Wednesday, January 30, 2019 | by: Mat DeKinder

 

As both a film nerd and a history nerd, I have a standing protest against the very idea behind the new WWI documentary “They Shall Not Grow Old.” Gimmicks like colorization and adding 3D and sound to historical footage are typically barriers to the original, first-take view of history. Not cool.

But after seeing this movie I’m ready to blow that sentiment right out my ear.

This project began when the BBC approached director Peter Jackson about marking the 100th anniversary of the end of World War I by giving him access to their archives and giving him complete creative freedom as long as it was respectful to the soldiers depicted.

Jackson took the grainy, black-and-white and soundless footage and ran it through various computer programs to reveal extraordinary detail hidden in these old films.

The addition of color plus slowing the film down make it feel less jerky and more contemporary, and the result is almost like someone hopped into the trenches in 1917 and started recording with an iPhone.
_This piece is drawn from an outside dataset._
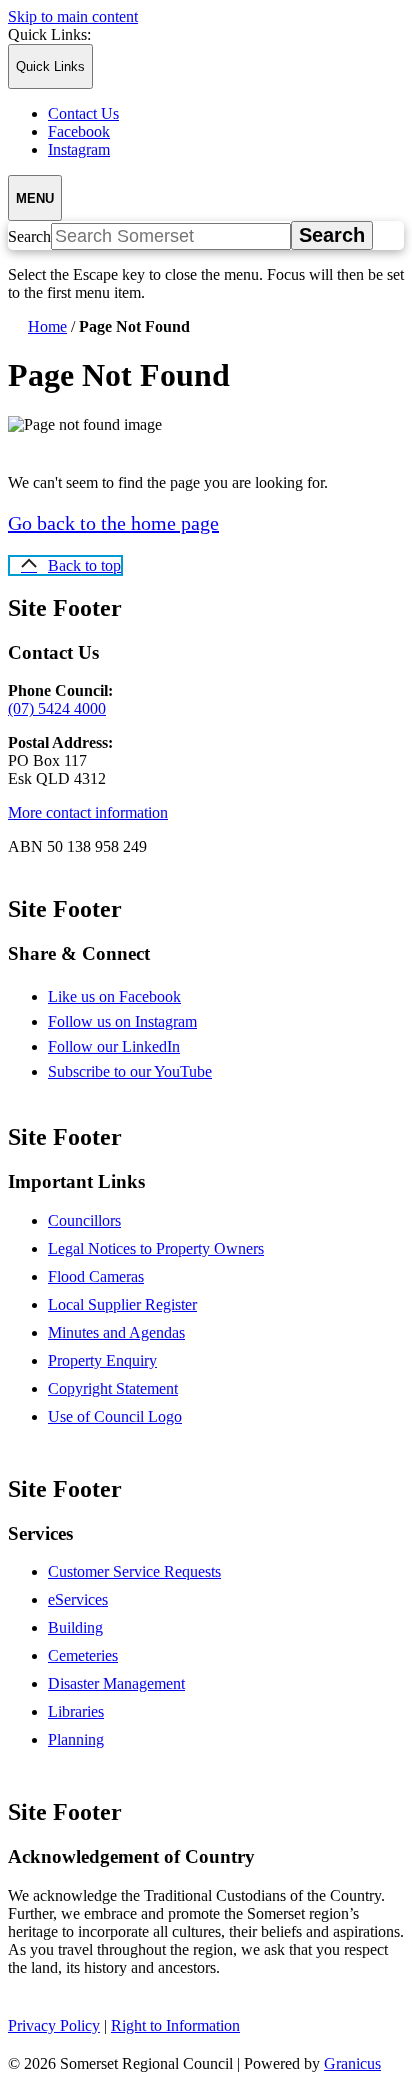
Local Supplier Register (122, 1304)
After Jackson adds 3D to the images, adding depth to the film, you are literally able to see and experience the First World War in a way that hasn’t been possible for over a century.

The restoration is the star of the show here and Jackson fills in the historical narrative by using archival interviews with WWI veterans as the voiceovers for the footage. The focus here isn’t on specific battles or dates and places, but is instead on the soldiers themselves and the human experience of going to war.

Jackson also doesn’t shy away from the horrors of battle as dead bodies ripped apart by shrapnel make regular appearances and the bright red blood of the soldier’s injuries can be jarring.

World War I is a war that tends to get glossed over in our popular imagination even though millions of people died fighting it. To see it brought back to life so vividly shows that history is not some grainy and dusty forgotten artifact, but instead is vibrant and full and wholly relevant to the world we find ourselves in today.

The potential of reviving even more early films to such a high standard is exciting to even a nerdy purist like myself. Jackson deserves a lot of praise for taking on this effort and doing it in a way that makes these windows into the past a little wider and a little clearer.

“They Shall Not Grow Old” is rated R for disturbing war images.